American writer, Daniel Goleman, is the main person who made the term "emotional intelligence" widely used around the world today. He did so with his 1995 book by that name.

Many people have praised Dan for his book. This praise is in many ways well deserved. This page, however, approaches Goleman's writing from a perspective of critical thinking.

For example, Goleman honestly admits he first saw the term "emotional intelligence" in an article written in 1990 by Peter Salovey and John D. Mayer. After reading Goleman's book, Mayer had this to say:

"Goleman has broadened the definition of emotional intelligence to such an extent that it no longer has any scientific meaning or utility and is no longer a clear predictor of outcome." --John D. Mayer

Below is a summary of the problems with Goleman's 1995 writing about emotional intelligence. His 1995 work laid the foundation for what most people now think is "emotional intelligence. Unfortunately, he laid a scientifically unsupportable foundation, even though it has proven to be a very popular and profitable one.

With all the misinformation about emotional intelligence in the world today, it be very difficult, if not impossible, to "undo" the damage that Goleman has done. Yet it is important, at least for historical reasons, to be aware of some of these problems.

1. He made unsupported claims about the power and predictive ability of emotional intelligence.

2. His own, self-created definition of emotional intelligence included aspects of personality and behavior which are not correlated to emotional intelligence as it is scientifically defined in the academic community. (Even the academic community is still not in agreement as to what exactly EI is.) In his 1995 book he also interchange terms such as emotional literacy, emotional health, emotional skill, and emotional competency.

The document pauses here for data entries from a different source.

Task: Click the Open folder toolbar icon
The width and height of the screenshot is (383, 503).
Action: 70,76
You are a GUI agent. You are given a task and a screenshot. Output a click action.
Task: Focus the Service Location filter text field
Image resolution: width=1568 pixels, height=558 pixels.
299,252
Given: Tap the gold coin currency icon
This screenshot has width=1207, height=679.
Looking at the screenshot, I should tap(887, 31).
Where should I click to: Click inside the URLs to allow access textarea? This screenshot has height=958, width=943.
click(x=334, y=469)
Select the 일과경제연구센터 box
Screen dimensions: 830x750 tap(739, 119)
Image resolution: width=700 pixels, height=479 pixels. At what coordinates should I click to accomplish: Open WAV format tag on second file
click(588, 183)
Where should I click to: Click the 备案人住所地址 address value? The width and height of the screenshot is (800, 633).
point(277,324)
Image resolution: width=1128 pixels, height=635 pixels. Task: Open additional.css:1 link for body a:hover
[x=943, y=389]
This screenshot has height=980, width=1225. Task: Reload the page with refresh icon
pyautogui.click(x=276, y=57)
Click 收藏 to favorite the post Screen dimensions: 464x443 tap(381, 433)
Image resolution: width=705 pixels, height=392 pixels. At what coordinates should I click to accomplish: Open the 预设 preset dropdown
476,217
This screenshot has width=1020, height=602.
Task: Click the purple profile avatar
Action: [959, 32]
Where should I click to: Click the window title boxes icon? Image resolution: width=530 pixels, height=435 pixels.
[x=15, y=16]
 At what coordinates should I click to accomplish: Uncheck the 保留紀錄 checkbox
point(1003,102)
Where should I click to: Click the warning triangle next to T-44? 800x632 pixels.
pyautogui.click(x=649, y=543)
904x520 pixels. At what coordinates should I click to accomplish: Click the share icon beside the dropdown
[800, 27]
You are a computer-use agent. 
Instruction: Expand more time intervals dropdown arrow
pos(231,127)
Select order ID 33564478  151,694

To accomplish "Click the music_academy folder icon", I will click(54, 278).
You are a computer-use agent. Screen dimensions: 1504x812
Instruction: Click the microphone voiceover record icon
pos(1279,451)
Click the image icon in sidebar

He never defines any of these other terms, but he equates them all to emotional intelligence at one or more places in his 1995 book.

3. He implied he was presenting something new, when in fact much of what he wrote about had been studied for years under personality research and other branches of psychology, child development etc.

4. He implied that virtually anyone can learn emotional intelligence and failed to acknowledge either the relatively fixed nature of the personality traits he includes in his definition of EI or the differences in innate potential among individuals.

5. He failed to address the effects of emotional and other types of abuse on a person's innate potential for emotional intelligence.

6. He presented himself as the sole authority in emotional intelligence and failed to give adequate credit to Mayer, Salovey, Caruso and others.

7. He represented his work as "scientific" when it did not hold up to scientific scrutiny.

8. He mixed his own personal beliefs about what is "appropriate" when it comes to emotions and behavior often contradict the academic theory and research concerning the value of our emotions. Goleman holds a fairly Stoic view of emotions, believing they are primarily something to be controlled and restrained, rather than something to be valued and integrated into our lives in ways which will help us significantly advance humanity.

9. There is strong evidence that Goleman was not intending to write a book about emotional intelligence when he started writing. It seems he was actually writing a book about emotional literacy and then later changed the title of the book to "Emotional Intelligence," possibly so the book would have more sales appeal.

After Goleman's 1995 book became a best-seller, he discovered that business people were very interested in his beliefs about how we should manage our emotions. Goleman quickly wrote a book called "Working with Emotional Intelligence," and he became a very highly paid corporate consultant.

Goleman continued to make unsupported claims. At one point, for example he claimed that his assessment tool, the ECI -360, was the "genuine article" when it came to testing for emotional intelligence. Yet no one in the academic community supported his claim that it was even measuring emotional intelligence at all.

We at EQI believe the concept of emotional intelligence is too important to humanity to overlook or forget these very serious problems with Dan's writing and work. We still do, however, believe he performed an important service by raising awareness of the idea of "emotional intelligence."


Note - This page is a very short summary of the original page found on eqi.org. That page is being rebuilt.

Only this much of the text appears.